Once you have the story, consider what your child is telling you. Is there an actual bully, meaning a person who is actively attempting to harm your child’s physical, mental, or emotional well being through malicious words or actions? Or is your child reacting to something or someone due to special circumstances? A child may take a comment out of context and think the teacher is being mean. Be absolutely sure of what was said, by whom, and when.
3. Document EVERYTHING.
From this point forward, keep a log of every incident of bullying. Note who said what, when, and what was happening at the time. Be as impartial as possible and do not make assumptions about the feelings or intentions of anyone other than your child.
For example, if your child reports that a teacher made an unkind remark, a documentation might look like this: “Oct 21, approx. 2 pm, Science Classroom: Mr. Name held Student back after class. After all other students left the room, Mr. Name told Student that Student should not apply for Honors classes next year because Student is, ‘too stupid to keep up with the work’ and ‘that’s the class for smart kids.’”
This is different from saying, “Mr. Name cornered Student after class and insulted him, trying to scare Student out of his Honors application. Mr. Name was extremely rude and out of line.” The first record shows that you sorted through the facts. It gives direct quotes or phrases and does not make assumptions about the bully’s behaviors. The second example is impassioned and biased. While it may be true, it is easy for a principal or administrator to dismiss an indignant parent; it is far harder to dismiss a list of impartially described events, complete with dates and times. It also shows that you are reporting a long term problem, rather than overreacting to a single event.
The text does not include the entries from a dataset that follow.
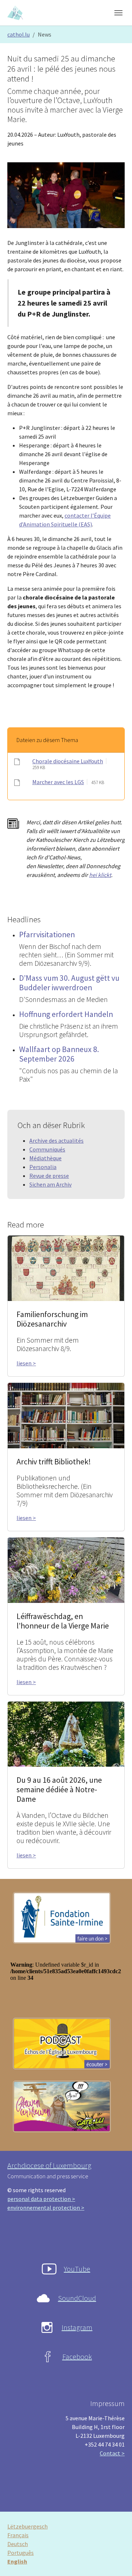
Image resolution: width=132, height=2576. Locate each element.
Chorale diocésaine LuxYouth (67, 761)
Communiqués (47, 1149)
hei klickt (100, 874)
This is where your judgment of the situation comes into play. If you believe the teacher or administrator may have inadvertently hurt your child’s feelings, schedule a one on one conference to discuss things. Bring your records, but use them as notes rather than accusations. “Billy was upset because you said X and Y, so he felt that you were insulting his intelligence.” If the offense was accidental, you and your student can work with the teacher/administrator to fix the situation. Make a note of the conference in your documentation list, just in case, and hold on to the list.
If you begin to believe that the offense was not inadvertent (the teacher is overly defensive, the teacher tries to place the blame on the student, OR the teacher completely dismisses the claim), add the conference and an objective description of the teacher’s response to your list of documented events. You will need this if you have to escalate the situation and bring it to the principal or a district official.
5. Ask Around
See what other children and parents think. Avoid loaded questions (“Has Mr Name finally stopped beating up on my child?”) and try to ask open ended questions (“How is your child enjoying class with Mr. Name?”). You are not trying to muster a posse and start a witch hunt, but if you do find other parents with similar concerns, it will be helpful to ask them to begin documenting as well. A group of concerned, prepared parents is more compelling than just one parent.
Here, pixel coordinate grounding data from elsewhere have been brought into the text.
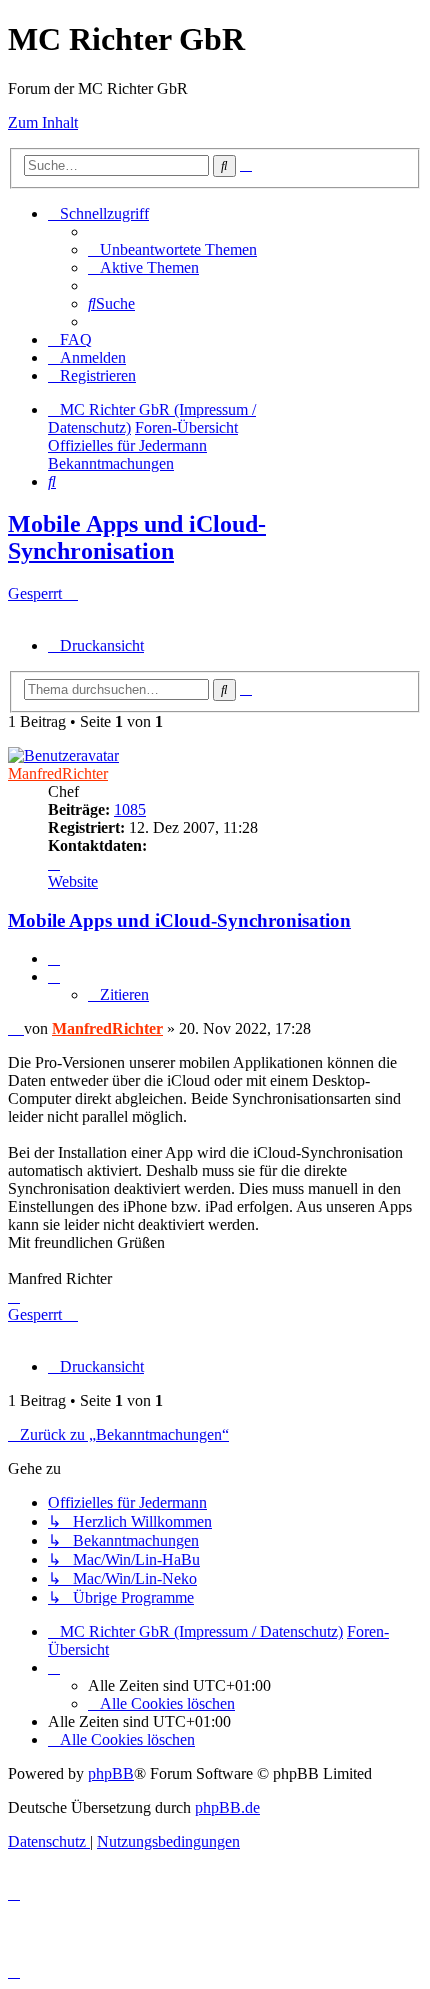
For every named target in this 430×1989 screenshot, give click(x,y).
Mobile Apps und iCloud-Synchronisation (137, 537)
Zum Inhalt (43, 122)
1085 (130, 809)
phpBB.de (227, 1807)
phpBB (111, 1773)
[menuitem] (172, 249)
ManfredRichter (58, 773)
6. Form a Plan and Escalate
If the conference does not stop the bullying, come up with an ideal plan for solving the situation. Center the plan around your child, not the teacher; “I want my child transferred to another class and for my child to see the counselor once per week,” not “I want this awful person fired immediately.” The school often cannot simply fire or remove a teacher, so there is no point insisting on it.
Schedule a conference with the next level of school or district officials. If a teacher is the problem, see the principal. If the principal is the problem, talk to the superintendent. Bring your notes and remain calm; you want to come across as rational.
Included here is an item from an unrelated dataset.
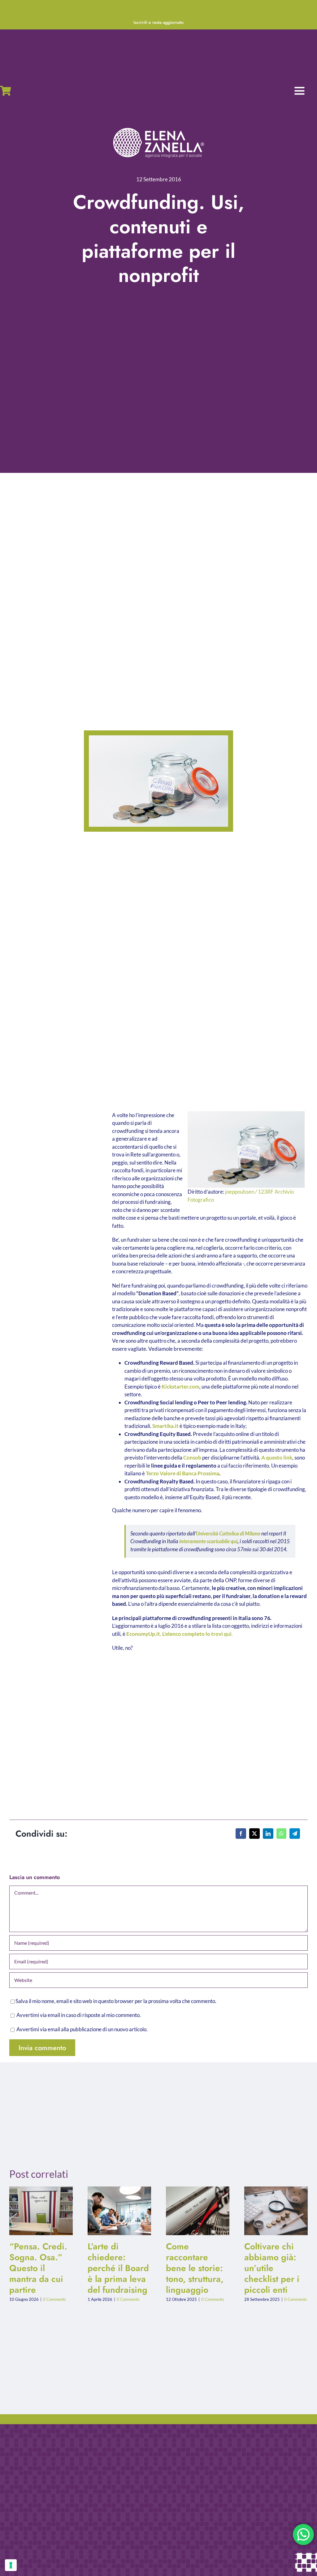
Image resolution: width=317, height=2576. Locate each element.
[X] (254, 1833)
7. Follow Up with Your Child
Remind your child that you are there to help and support him/her and that the bullying is not his/her fault. Encourage your student to get back into school activities or activities that keep him/her enthused and engaged. Your child may benefit from seeing the school counselor or a private counselor.
Above all, keep reminding your child that you care and want to help. While your child may be very upset, s/he will remember that you helped and stood up for him or her. When confronted by a bully, a good ally is a great gift; your child will be extremely grateful that you stood by him or her, whether or not s/he expresses it.